Economists at Pantheon Macroeconomics maintained their expectation of a 25 basis point rate cut by the Fed next week.
However, the latest PPI and CPI data suggest that inflation may reach the Fed’s 2 percent target by the second quarter of 2025, allowing the Fed to pursue more aggressive easing as unemployment levels rise, according to Pantheon economists in their latest U.S. Economic Monitor released on Friday.
Jobless claims slightly rise
The jobs report from Thursday indicated a slight increase in initial jobless claims last week, reaching 230,000, still below the July average of 240,000.
Pantheon economists believe that the higher level of claims in July was mainly due to the disruption caused by Hurricane Beryl and a higher concentration of auto plant shutdowns for retooling.
In addition, only 142,000 jobs were created last month, and Pantheon economists predict that employment growth will continue to slow if, as expected, tight credit conditions and a slowdown in household expenditure growth have a greater impact on hiring.
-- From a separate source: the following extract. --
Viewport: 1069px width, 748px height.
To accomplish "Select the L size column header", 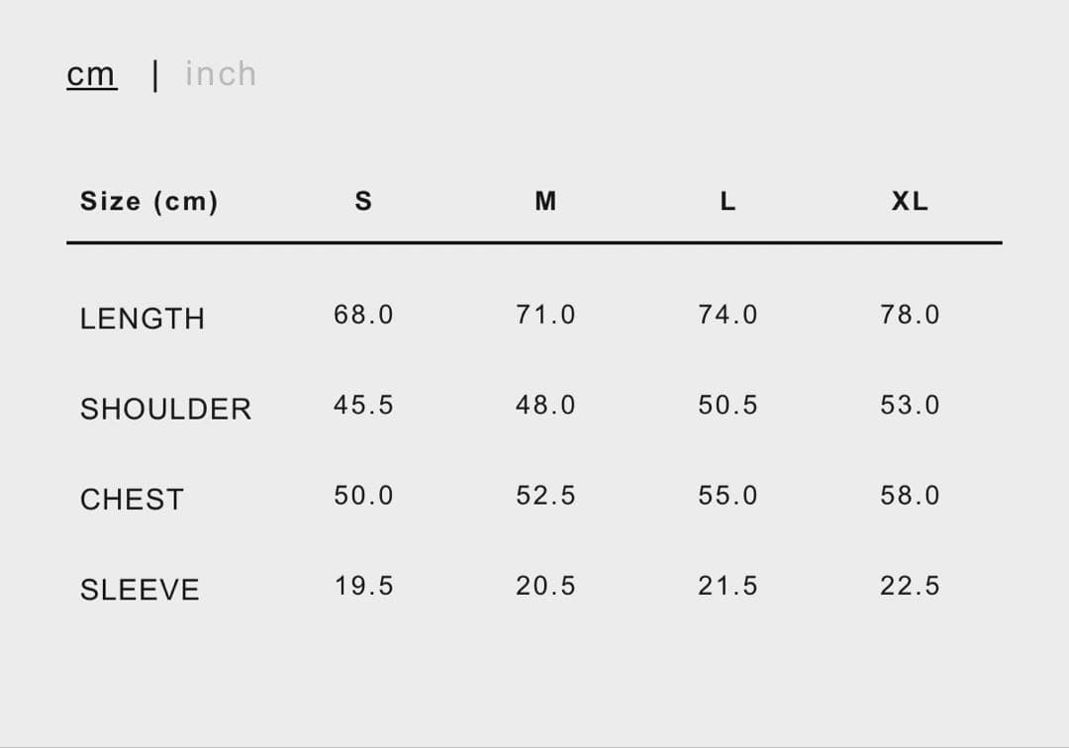I will pyautogui.click(x=728, y=202).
Mortgage rates decline throughout the summer
Data from rate-lock tracking by Optimal Blue indicates that since reaching a high of 7.27 percent in April 2024, rates on 30-year fixed-rate conforming mortgages have decreased by over a percentage point. Rates for 30-year conforming loans hit a new low of 6.10 percent on Wednesday in 2024, with borrowers securing FHA loans at an average rate of 5.92 percent.
Whether mortgage rates will continue to decrease may hinge on the “dot plot” and the Fed’s upcoming Summary of Economic Projections, revealing each Federal Open Market Committee member’s opinion on future rate cuts.
Futures market investors are betting on a reduction of at least 2.25 percentage points in short-term rates by mid-2025. Investors who provide funding for most mortgages have already factored these expectations into the yields they demand for mortgage-backed securities (MBS).
While Pantheon forecasters expect a modest rate cut next week, they anticipate the Fed to aggressively lower short-term rates in the coming months by a total of 2.75 percentage points by the middle of next year.
As a significant portion of expected rate cuts has been incorporated into long-term rates, Pantheon predicts that yields on 10-year Treasury notes — a reliable indicator of future mortgage rates — will only decrease by 58 basis points over the same period.
Mortgage rates may have room to fall further, as the “spread” between 10-year Treasury yields and 30-year fixed-rate mortgages narrows, indicating decreased concern among MBS investors regarding prepayment risk.